-- Records provided --
-- Opening Marker --
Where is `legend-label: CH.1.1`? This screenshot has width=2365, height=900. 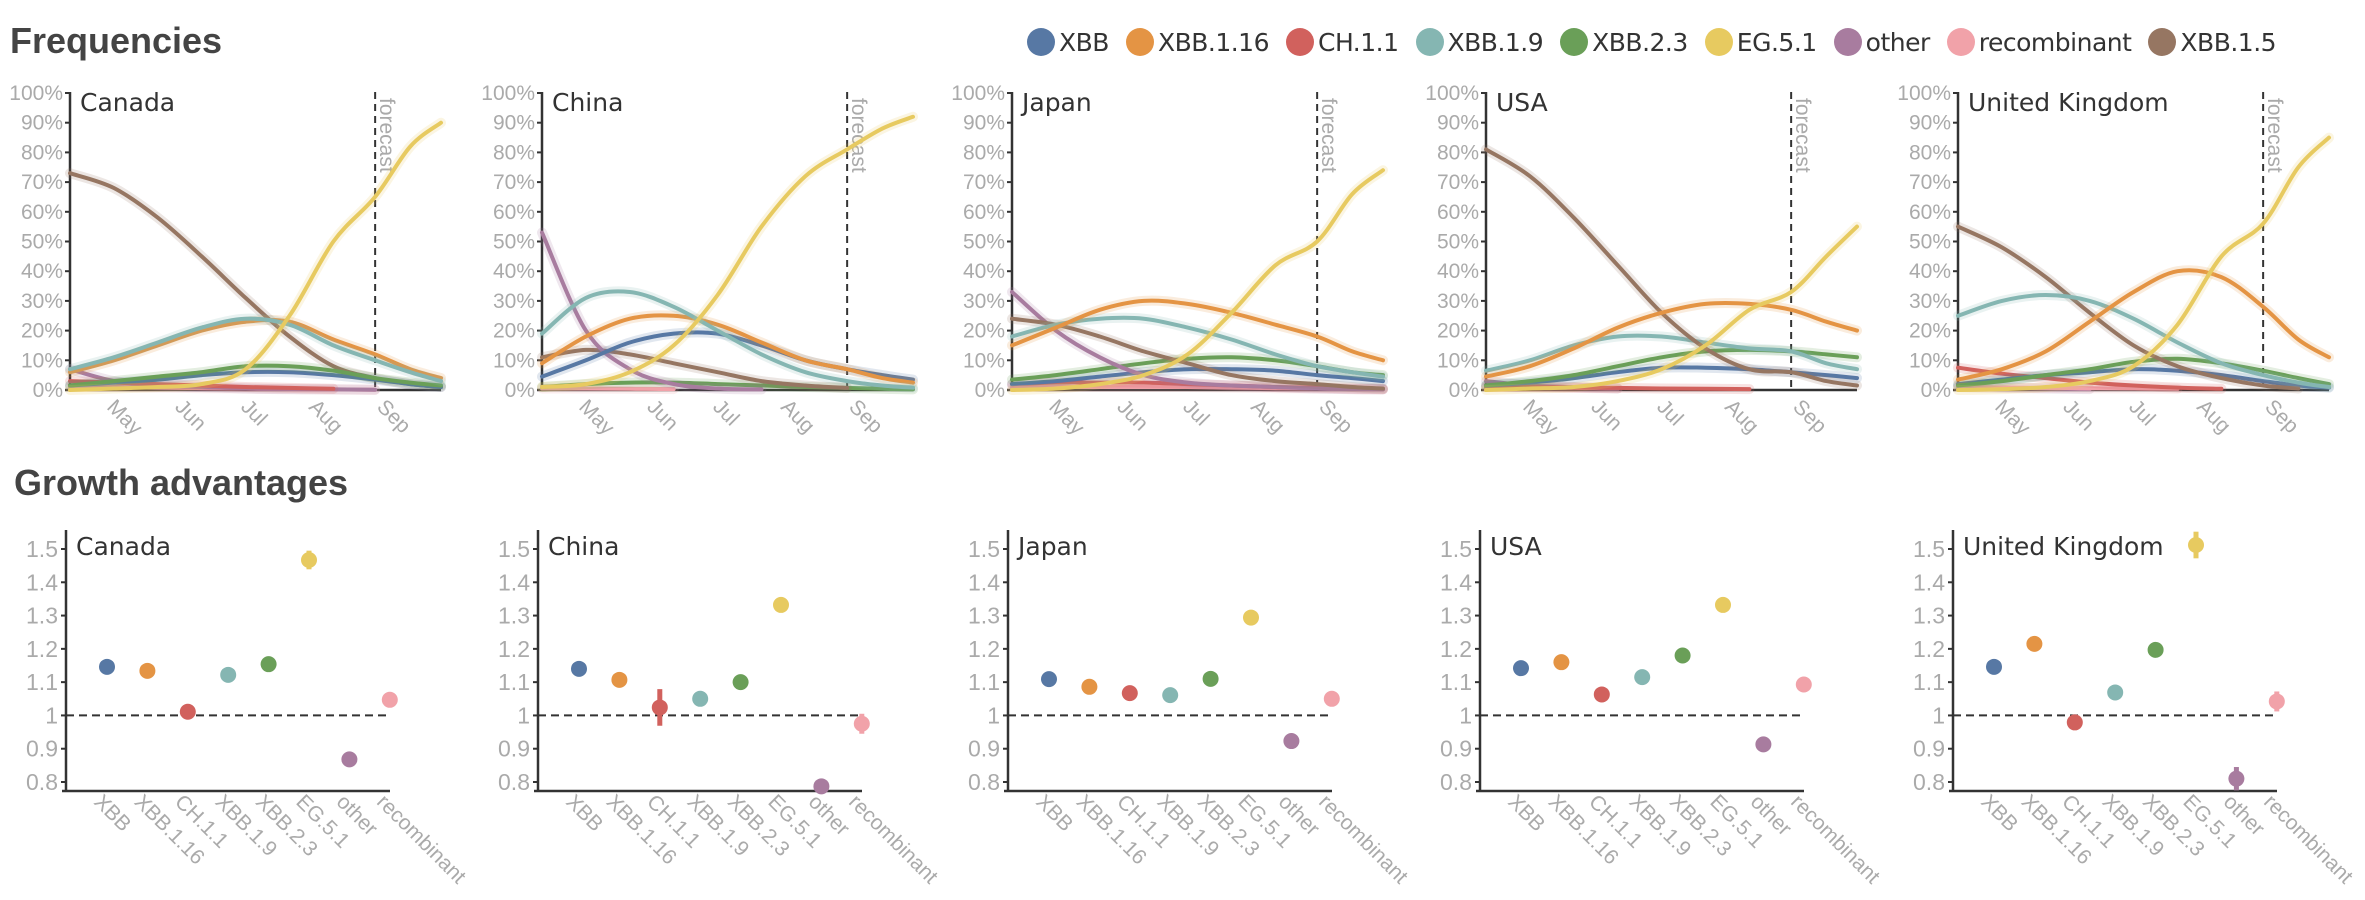
legend-label: CH.1.1 is located at coordinates (1358, 42).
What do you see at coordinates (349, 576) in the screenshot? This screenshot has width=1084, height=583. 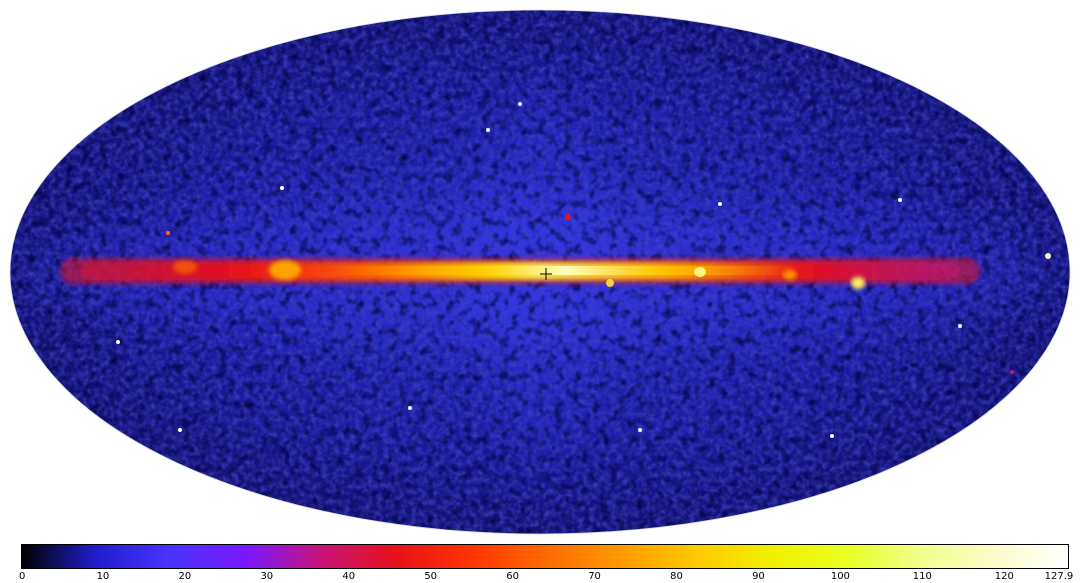 I see `colorbar-tick-label: 40` at bounding box center [349, 576].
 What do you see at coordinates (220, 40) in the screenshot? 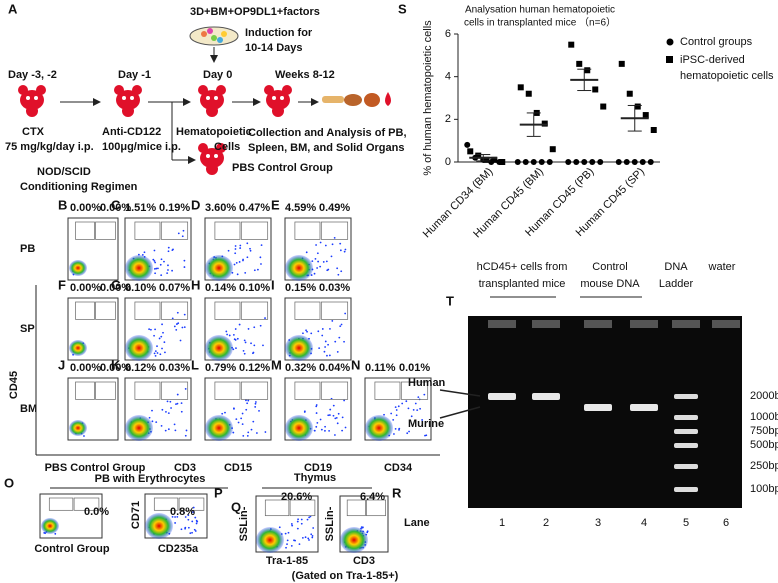
I see `cell-dot` at bounding box center [220, 40].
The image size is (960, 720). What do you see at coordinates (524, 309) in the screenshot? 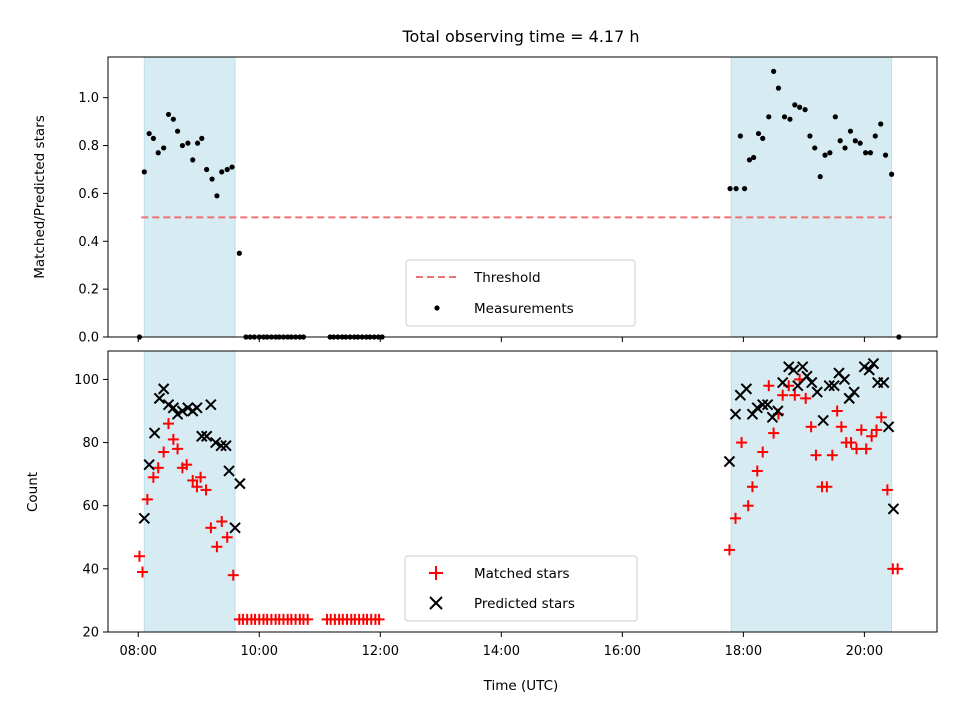
I see `measurements-legend-label: Measurements` at bounding box center [524, 309].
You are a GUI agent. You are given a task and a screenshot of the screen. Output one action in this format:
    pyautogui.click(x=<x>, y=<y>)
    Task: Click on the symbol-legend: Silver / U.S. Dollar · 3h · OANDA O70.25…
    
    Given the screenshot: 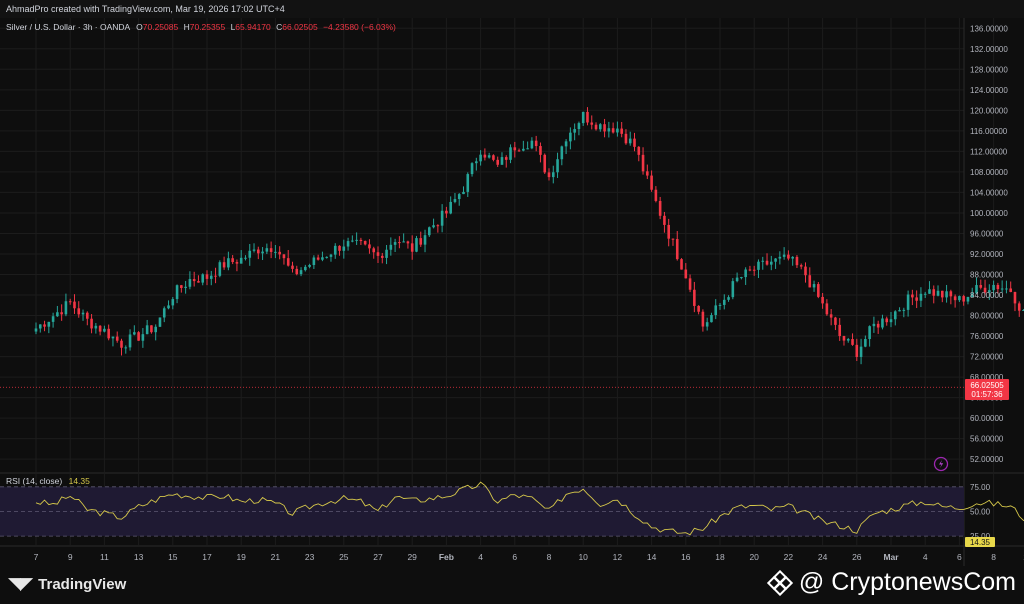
-- Closing Marker --
-- To do --
Update the items from the line containing "What do you see at coordinates (220, 40)" through the end of the items, inclusive, replacing "screenshot" with "screen capture" and leaving everything else as it is. Omit the pictures from your answer.

-- Task answer --
 What do you see at coordinates (220, 40) in the screen capture? 
I see `cell-dot` at bounding box center [220, 40].
The image size is (960, 720). What do you see at coordinates (524, 309) in the screen capture? 
I see `measurements-legend-label: Measurements` at bounding box center [524, 309].
You are a GUI agent. You are given a task and a screen capture of the screen. Output one action in this format:
    pyautogui.click(x=<x>, y=<y>)
    Task: Click on the symbol-legend: Silver / U.S. Dollar · 3h · OANDA O70.25…
    
    Given the screen capture: 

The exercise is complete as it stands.